This article was reprinted from the June 15, 1996 issue of the People's Weekly World. For subscription information see below. All rights reserved - may be used with PWW credits.

NEW YORK - Thousands of trade unionists chanting "America needs a raise "packed Wall Street June 6 to protest declining wages and mass layoffs while corporate profits and CEO salaries skyrocket.
"We're here in Wall Street to say that it is not right, it is unfair, that executives' pay has increased 360 percent while wages decline," said Brian McLaughlin, president of the New York City Central Labor Council which organized the demonstration.
"Shrinking paychecks, disappearing jobs, " McLaughlin said, "workers working longer hours for less pay, increased discrimination against women and minorities - we 're here to stand up against the most anti-worker Congress since Franklin Delano Roosevelt. "
The crowd of about 5,000 packed the intersection of Wall Street and Nassau and filled the steps in front of Federal Hall dominated by a bronze statue of George Washington, a half-block away from the New York Stock Exchange.
The action in the heart of the nation 's financial district was one of a series of rallies and town hall meetings by the AFL-CIO to promote the demand for jobs and a living wage in this election year.
AFL-CIO President John Sweeney told the crowd, "If families are what election years are all about, why do workers need to work three jobs just to stay even? Answer this, Wall Street: If corporate profits are up 200 percent and executive compensation is up 400 percent, why are working family incomes down 12 percent?"
"Wall Street and Corporate America have put profits before people. Too many politicians in Washington have been pandering to the rich at the expense of working families," Sweeney said.
Sweeney recited a list of challenges to big business: "Start exporting goods and stop exporting jobs," he declared. "Stop stalling around on the minimum wage. Corporate America, when do we get our raise?"
Sweeney had a warning for the expensively dressed executives and stockbrokers who filled the financial district during the noontime rally. If the banks and corporations continue to stiff-arm working people, he said, the workers will "rise up and take from you what you have taken from us."
That line drew a roar that echoed from the surrounding skyscrapers. "Union, yes!" the workers chanted.
It was a cross-section of New York 's multiracial, multinational working class, African American, Latino, Asian American and white.

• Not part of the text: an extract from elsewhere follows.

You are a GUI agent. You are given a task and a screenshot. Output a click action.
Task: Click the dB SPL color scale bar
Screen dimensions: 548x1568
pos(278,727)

There were hundreds of members of the Service Employees International Union (SEIU), and hundreds of workers marched behind the banner of UNITE, the garment workers union that is spearheading the drive to organize New York City sweatshops.
One of those sweatshop workers, Bertha Morales, told the crowd about UNITE's drive, drawing sympathetic booing from the crowd upon the mention of talk show host Kathie Lee Gifford. Gifford became the object of national scorn when the union revealed that a line of clothing bearing her name was made in sweatshops.

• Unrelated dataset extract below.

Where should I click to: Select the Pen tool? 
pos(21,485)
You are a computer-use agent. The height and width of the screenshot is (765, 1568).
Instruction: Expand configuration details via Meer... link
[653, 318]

There were big contingents from the American Federation of State, County and Municipal Employees, the Teamsters and Transit Workers unions, as well as building trades unions. Striking clerical workers from Barnard College, members of United Auto Workers Local 2110, were also present.
Perhaps the biggest single contingent was the members of Hospital and Health Care Employees Local 1199 confronting Mayor Rudolph W. Giuliani's drive to bankrupt, close down or privatize dozens of New York hospitals. Jim Crampton, a Local 1199 area director for Westchester County, told the World, "They are trying to privatize health care and cut back on care for poorer communities as fast as they can. At the same time, some of the biggest profit-makers are health care corporations. It 's the same thing on Wall Street: the money is going to the top and damn the people."
What is the solution? Crampton said, "In the first place, make sure that the first priority is health care for everyone, rather than something secondary after profits. This has to be an issue in the 1996 elections. If public officials don 't concentrate on this health care crisis, a whole lot of people are going to die."
William Johnson, a member of 1199 told the World he worked eight years for a laundry in Queens that washed linen for five New York City hospitals. Then the hospitals brought in Angelica Laundry to operate the facility. The firm operates 32 hospital laundries across the country.
"They thought our wages were too high," Johnson said. "We fought them for four years. Rather than giving us a contract, they shut it down and started trucking the laundry to their plant in New Jersey. I lost my job along with 80 other workers."
Johnson said he was making $10.91 an hour at the time. "In New Jersey, the company is non-union and pays the workers $5.50 to $7.00 per hour. The conclusion I draw is that all that matters to these employers is profits. They cut it out of the workers' pockets," Johnson said.
Matse Jenkins, an organizer for SEIU Local 72, which represents licensed practical nurses, told The World, "A demonstration like this gives us hope. We need to organize those who are unorganized so that we can stand up and defend our rights and not be overworked, underpaid or laid off. We sent a message today." Jenkins said, "The politicians talk about eliminating benefits right when we need them the most. They tell us about the deficits and tell us there is no money. This is Wall Street. This is where the money is. They 've got the profits. The money is here!"